### What to produce
Could you reproduce the lines below from the one with "Privacy Notice (163, 1974)" through the one with "[Reteaua Construct] (108, 2392)"? Keep both ends and add nothing.

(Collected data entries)
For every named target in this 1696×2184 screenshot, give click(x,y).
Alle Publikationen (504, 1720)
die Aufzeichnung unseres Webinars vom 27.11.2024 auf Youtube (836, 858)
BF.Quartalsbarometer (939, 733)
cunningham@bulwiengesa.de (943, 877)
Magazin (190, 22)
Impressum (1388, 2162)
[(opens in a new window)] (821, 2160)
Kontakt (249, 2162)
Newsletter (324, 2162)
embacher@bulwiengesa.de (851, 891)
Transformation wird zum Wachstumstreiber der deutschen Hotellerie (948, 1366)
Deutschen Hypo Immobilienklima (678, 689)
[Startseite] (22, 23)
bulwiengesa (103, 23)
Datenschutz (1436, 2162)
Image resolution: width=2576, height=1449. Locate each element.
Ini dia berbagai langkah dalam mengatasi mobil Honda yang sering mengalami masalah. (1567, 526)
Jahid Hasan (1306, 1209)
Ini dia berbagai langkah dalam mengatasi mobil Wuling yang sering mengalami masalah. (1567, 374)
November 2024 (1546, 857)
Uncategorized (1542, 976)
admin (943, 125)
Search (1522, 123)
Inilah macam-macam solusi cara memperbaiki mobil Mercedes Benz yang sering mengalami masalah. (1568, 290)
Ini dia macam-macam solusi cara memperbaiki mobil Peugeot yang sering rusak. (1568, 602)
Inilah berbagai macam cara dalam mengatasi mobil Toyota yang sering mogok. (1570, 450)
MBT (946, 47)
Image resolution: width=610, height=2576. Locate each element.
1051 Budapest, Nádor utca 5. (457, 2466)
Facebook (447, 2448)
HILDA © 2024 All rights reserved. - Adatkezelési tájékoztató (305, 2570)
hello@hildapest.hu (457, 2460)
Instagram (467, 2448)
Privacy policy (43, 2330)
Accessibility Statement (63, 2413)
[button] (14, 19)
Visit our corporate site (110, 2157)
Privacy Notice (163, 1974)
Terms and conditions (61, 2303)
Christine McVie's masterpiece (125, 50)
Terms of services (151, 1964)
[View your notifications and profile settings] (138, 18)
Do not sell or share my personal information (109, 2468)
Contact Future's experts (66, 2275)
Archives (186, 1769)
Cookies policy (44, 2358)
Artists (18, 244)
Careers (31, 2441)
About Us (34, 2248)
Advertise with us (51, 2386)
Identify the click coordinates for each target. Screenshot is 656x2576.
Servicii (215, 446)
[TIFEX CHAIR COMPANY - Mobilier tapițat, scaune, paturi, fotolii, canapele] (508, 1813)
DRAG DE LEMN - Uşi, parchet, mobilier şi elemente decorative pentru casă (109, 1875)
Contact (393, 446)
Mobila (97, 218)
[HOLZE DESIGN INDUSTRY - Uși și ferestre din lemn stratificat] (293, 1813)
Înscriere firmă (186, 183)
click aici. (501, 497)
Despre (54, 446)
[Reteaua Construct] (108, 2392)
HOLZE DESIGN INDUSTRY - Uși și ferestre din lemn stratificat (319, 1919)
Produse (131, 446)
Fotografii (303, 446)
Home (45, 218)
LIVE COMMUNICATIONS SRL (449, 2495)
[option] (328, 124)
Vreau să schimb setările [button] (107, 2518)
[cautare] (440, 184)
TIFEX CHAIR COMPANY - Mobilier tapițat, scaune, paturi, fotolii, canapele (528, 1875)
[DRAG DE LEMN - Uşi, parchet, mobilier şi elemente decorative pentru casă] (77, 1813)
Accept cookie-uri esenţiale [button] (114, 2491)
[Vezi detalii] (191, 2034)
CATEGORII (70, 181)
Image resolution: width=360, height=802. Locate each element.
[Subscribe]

### Result
Privacy Notice (163, 1974)
Terms and conditions (61, 2303)
Christine McVie's masterpiece (125, 50)
Terms of services (151, 1964)
[View your notifications and profile settings] (138, 18)
Do not sell or share my personal information (109, 2468)
Contact Future's experts (66, 2275)
Archives (186, 1769)
Cookies policy (44, 2358)
Artists (18, 244)
Careers (31, 2441)
About Us (34, 2248)
Advertise with us (51, 2386)
Identify the click coordinates for each target. Screenshot is 656x2576.
Servicii (215, 446)
[TIFEX CHAIR COMPANY - Mobilier tapițat, scaune, paturi, fotolii, canapele] (508, 1813)
DRAG DE LEMN - Uşi, parchet, mobilier şi elemente decorative pentru casă (109, 1875)
Contact (393, 446)
Mobila (97, 218)
[HOLZE DESIGN INDUSTRY - Uși și ferestre din lemn stratificat] (293, 1813)
Înscriere firmă (186, 183)
click aici. (501, 497)
Despre (54, 446)
[Reteaua Construct] (108, 2392)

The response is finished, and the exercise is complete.